**EXCERPT**.
It’s a political crisis that has come to a head in the past week, with hundreds of thousands of pro-Syrian supporters filling downtown Beirut and street clashes between Sunni and Shi’ite youths from rival neighborhoods. Nasrallah says his people will continue to demonstrate and paralyze central Beirut until the government resigns. Siniora says he’s staying. Where this ends up is anyone’s guess, but it’s already turned deadly.
Ali Ahmad Mahmoud, a 20-year-old Shi’ite from the neighborhood, was killed Sunday night in fighting between Shi’ites and Sunnis in Ard Jalloul. Details are murky, but residents say Shi’ite protesters apparently entered the neighborhood spoiling for a fight.
“If we hadn’t fought them, they would have come in here and broken everything,” said Khalid Hashem, 20, a Sunni from the neighborhood. He was, he added, a friend of Mahmoud. “The Shi’ites are known for this.”
According to others, the intruders chanted slogans and insulted Sunni religious figures.
“We could not bear it anymore,” said one woman in a pharmacy whose husband would not allow her name to be used. “I did not like Hariri and I had nothing against the Shi’ites, but now things are changing. This is not a political demonstration anymore.”
Both Shi’ite and Sunni partisans blame the other side for the shooting, but the question remains: Who killed Ali Ahmad Mahmoud?
The situation is so knife-edge balanced that the head of Lebanese army warned that his forces were being strained to the breaking point as they tried to cope with the security downtown and maintain calm through the tenser neighborhoods of the city. If the protests continued, or worse, turned more violent, the army would be unable to cope, he said.
On Monday, Mahmoud’s body was taken down to the demonstration surrounding the Grand Serail, the old Ottoman fortress that serves as the prime minister’s office and now, the sleeping quarters for a significant portion of Siniora’s cabinet.
The sight of Mahmoud’s coffin brought a fresh surge of fury at the government and protestors crowded around the ambulance carrying it. Many carried signs proclaiming Mahmoud a martyr. “Martyred at the hands of the government’s militias,” read one.
Almost gone were the initial political considerations that had brought the hundreds of thousands into downtown Beirut: the international tribunal, presidential terms and Shi’ite representation. Monday was a day of mourning and passion.

**INFORMATION SUPPLIED**.
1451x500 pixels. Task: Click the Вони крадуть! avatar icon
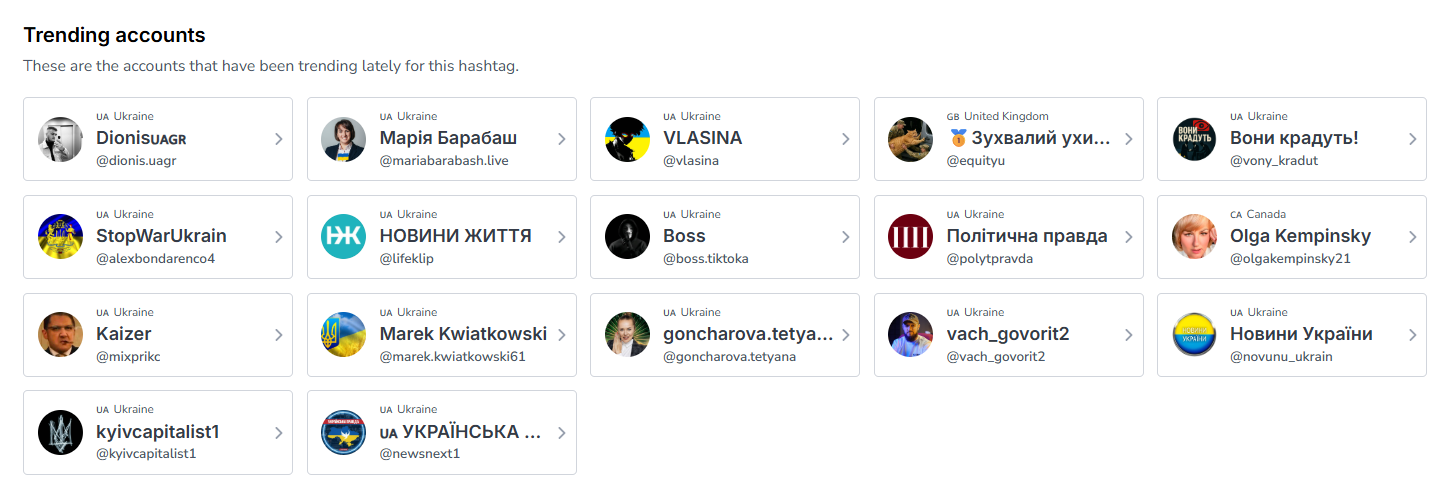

**REQUIREMENT 1**.
Write out the part of the Beirut excerpt that opens with the words containing "Both Shi’ite and" and closes with "cope, he said.".
**REQUIREMENT 2**.
According to the Beirut excerpt, what building serves as the prime minister's office?

**ANSWER BOX 1**.
Both Shi’ite and Sunni partisans blame the other side for the shooting, but the question remains: Who killed Ali Ahmad Mahmoud?
The situation is so knife-edge balanced that the head of Lebanese army warned that his forces were being strained to the breaking point as they tried to cope with the security downtown and maintain calm through the tenser neighborhoods of the city. If the protests continued, or worse, turned more violent, the army would be unable to cope, he said.

**ANSWER BOX 2**.
The Grand Serail, the old Ottoman fortress.